■ **Excerpted passage**
-*-
Keith Tomlinson is a wise guy.
Wait, let me rephrase that...
Keith Tomlinson was my pastor when I lived and worked in Clear Lake, Iowa. Yes, my first newspaper job was in the town famous for being where Buddy Holly, Ritchie Valens and the Big Bopper gave their last performances before dying in a plane crash just outside of town.
Now Keith and I are both duly Badgerized citizens of Wisconsin. He's retired from the Lutheran ministry, and living in the Fox River Valley.
This weekend, Keith, at 74, plans to run his ninth marathon.
A reporter for the Appleton Post-Crescent talked to Keith -- and a photographer followed him, in a car, on one of his runs -- for a story that I'm guessing wasn't entirely what the journalists expected.
Right off the bat, Keith disputed the notion that running "keeps you young."
"My running isn't to fool myself or other people into thinking I'm young, but to challenge people's perception of what it is to be old," he said. "That you don't just all of a sudden become an old person, that you can't do this and you can't do that."
Keith took up running after he retired from the ministry -- 21 years of which he spent as the chaplain at the Bartels Retirement Community, a nursing home in the community where (six degrees of separation!) I was born, Waverly, Iowa.
-*-
■ **Exercises**
**1.** In the piece about Keith Tomlinson's running, how many years was he chaplain at the Bartels Retirement Community?
**2.** Carry the piece about Keith Tomlinson's running forward past its last sentence.

■ **Given data**
-*-
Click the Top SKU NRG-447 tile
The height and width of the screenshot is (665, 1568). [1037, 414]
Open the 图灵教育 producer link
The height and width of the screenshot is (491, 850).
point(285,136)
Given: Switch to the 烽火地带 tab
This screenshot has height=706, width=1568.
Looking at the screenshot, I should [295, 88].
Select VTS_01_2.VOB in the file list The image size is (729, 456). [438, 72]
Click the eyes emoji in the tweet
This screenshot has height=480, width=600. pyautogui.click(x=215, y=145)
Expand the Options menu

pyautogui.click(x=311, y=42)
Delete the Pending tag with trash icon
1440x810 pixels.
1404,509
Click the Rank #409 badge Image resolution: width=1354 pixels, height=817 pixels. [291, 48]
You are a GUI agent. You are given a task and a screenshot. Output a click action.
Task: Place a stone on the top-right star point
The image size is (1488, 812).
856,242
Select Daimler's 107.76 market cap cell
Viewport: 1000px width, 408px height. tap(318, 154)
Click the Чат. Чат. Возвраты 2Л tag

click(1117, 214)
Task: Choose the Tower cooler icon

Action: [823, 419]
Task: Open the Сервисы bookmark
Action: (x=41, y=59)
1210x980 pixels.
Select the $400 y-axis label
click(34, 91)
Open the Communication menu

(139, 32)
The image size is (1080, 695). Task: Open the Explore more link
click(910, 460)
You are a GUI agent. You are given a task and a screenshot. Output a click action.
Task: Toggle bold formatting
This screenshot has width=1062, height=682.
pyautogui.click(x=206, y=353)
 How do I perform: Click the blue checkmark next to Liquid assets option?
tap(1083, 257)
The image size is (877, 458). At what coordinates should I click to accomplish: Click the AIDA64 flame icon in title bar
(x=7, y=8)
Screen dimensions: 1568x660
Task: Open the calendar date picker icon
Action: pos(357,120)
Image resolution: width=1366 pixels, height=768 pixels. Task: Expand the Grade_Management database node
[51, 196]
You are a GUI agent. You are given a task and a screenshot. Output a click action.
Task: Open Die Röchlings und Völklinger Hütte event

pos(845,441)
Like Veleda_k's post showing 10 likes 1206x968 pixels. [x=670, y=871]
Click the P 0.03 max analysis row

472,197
-*-
■ **Exercise answers**
**1.** 21 years.

**2.**
One reason he said he started to get active in his emeritus years is because he saw many people at Bartels whose lives had "dwindled down to nothing" as life and age wore them down, and they stopped being active.
I take that as a cautionary tale -- one of the many Keith Tomlinson sermons that have, over the years, prompted me to change how I look at things, and to act on my change in attitude.
I've talked a little in this blog about turning 60, and the how that milestone seemed more foreboding than the previous milestones I'd reached at 30, 40 and 50. It wasn't just my achy-breaky knee, or my recent discovery that my ticker isn't functioning as it should. It was the sense -- the reality -- that I now have more past than future, although how much more I can't know.
So what do I do with that?
I move along.
I don't mean just physically, although that's a big part of it. Keeping up my exercises, keeping my body moving, is good for the soul as well as the body.
I also mean continuing to move FORWARD (as we say in Wisconsin) in my emotional, social, vocational and spiritual lives.
The late Kathryn Joosten (Mrs. Landingham on "The West Wing") took up acting when she was a senior citizen. I have a hankering to do that -- or if not to appear on stage or on camera, then to discover some new gift, and some new task, that God has waiting for me.
I need to watch and pray in the expectation that God, who makes all things new, has something new for me, even in my later years.
Meanwhile, I'll keep moving, literally, with Keith as my example and, I hope, my cheerleader.
* * * * * *
One of the ways I'll be moving on Saturday: I'm participating in the American Heart Association's Heart Walk in Madison.
I learned about it from a news release. My paper doesn't publicize events that happen outside of Columbia County, so I didn't print the release, but I did sign up. And so far, I've raised $135 for heart disease research.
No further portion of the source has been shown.